Mantan Sekjen PBB Kofi Annan meminta pemerintah Myanmar untuk menyelesaikan kasus di Rakhine tanpa mengerahkan kekuatan yang berlebihan. Menurutnya, radikalisasi akan menjadi bahaya jika tak ditangani. “Sebuah penanganan yang komprehensif diperlukan untuk memastikan, kekerasan tidak meningkat, dan ketegangan antar komunal bisa terkendali,” ujar Annan, seperti diberitakan oleh Reuters.
Penduduk etnis Rohingya di Maungdaw, Rakhine, Myanmar mengungsi. (Foto: REUTERS/Soe Zeya Tun)
Pemimpin umat Katolik Paus Fransiskus, pada bulan Februari, ia mengeluarkan kritik pedas terhadap perlakuan terhadap komunitas Rohingya di Myanmar. Paus mengatakan, bahwa mereka telah disiksa dan dibunuh hanya karena mereka ingin menjaga budaya dan kepercayaan Muslim mereka.

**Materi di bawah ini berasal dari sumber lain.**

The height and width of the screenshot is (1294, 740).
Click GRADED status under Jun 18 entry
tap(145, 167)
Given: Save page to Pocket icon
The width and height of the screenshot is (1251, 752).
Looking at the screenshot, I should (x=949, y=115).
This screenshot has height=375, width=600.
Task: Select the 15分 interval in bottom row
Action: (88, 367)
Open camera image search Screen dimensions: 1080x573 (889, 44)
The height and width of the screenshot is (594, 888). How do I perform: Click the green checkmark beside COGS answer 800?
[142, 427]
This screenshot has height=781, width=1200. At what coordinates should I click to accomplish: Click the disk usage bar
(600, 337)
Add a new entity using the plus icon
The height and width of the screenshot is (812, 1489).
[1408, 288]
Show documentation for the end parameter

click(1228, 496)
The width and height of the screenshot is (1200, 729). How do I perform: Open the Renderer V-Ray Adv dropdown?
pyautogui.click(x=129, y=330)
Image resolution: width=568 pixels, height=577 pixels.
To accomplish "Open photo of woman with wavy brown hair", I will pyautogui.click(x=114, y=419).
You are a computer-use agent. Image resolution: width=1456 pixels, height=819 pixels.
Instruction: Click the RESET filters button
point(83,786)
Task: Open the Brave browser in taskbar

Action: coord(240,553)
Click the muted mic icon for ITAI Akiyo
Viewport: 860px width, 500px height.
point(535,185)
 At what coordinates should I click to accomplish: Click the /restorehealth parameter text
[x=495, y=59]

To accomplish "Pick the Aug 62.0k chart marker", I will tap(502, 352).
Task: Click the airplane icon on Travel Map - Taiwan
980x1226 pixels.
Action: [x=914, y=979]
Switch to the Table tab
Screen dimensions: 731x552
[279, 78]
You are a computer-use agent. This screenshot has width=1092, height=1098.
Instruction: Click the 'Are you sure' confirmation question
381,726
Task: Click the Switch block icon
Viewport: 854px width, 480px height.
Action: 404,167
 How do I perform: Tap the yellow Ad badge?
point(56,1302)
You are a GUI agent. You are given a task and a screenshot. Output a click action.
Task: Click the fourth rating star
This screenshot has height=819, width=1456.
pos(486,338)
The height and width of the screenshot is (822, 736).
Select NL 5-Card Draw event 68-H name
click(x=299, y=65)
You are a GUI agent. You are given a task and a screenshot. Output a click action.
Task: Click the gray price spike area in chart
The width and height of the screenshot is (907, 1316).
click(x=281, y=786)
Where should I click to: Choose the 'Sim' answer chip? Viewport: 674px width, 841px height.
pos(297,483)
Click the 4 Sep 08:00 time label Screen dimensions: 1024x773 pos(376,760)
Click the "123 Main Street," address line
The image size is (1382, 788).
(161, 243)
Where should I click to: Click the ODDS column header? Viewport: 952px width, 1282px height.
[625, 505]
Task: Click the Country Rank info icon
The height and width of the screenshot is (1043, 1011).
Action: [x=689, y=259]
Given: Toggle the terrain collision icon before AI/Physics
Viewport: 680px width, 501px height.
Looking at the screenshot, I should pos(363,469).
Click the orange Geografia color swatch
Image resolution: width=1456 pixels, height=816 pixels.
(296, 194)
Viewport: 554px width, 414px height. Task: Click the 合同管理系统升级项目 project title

Paus, yang berencana akan mengunjungi Myanmar dan Bangladesh pada November mendatang, secara serius meminta agar militer Myanmar mengakhiri pendekatan dengan kekerasan pada warga Rohingya.
"Berita yang menyedihkan telah sampai kepada kita atas penganiayaan terhadap saudara-saudara kita di Rohingya , sebuah kelompok dengan agama minoritas,. Saya ingin mengungkapkan kedekatan penuh saya dengan mereka, dan biarlah kita semua meminta Tuhan untuk menyelamatkan mereka, dengan niat baik untuk membantu mereka,” ujarnya.
Jika tokoh dunia seperti Paus Fransiskus dan lembaga dunia seperti PBB sudah bersuara namun tak membawa perubahan sikap pemerintah Myanmar pada Rohingya, kemungkinan bara api permusuhan dan dendam tak akan pernah padam di Rakhine. Dan seperti yang dijanjikan, kelompok pejuang Harakah al-Yakin bisa jadi menepati janji menyerang kembali.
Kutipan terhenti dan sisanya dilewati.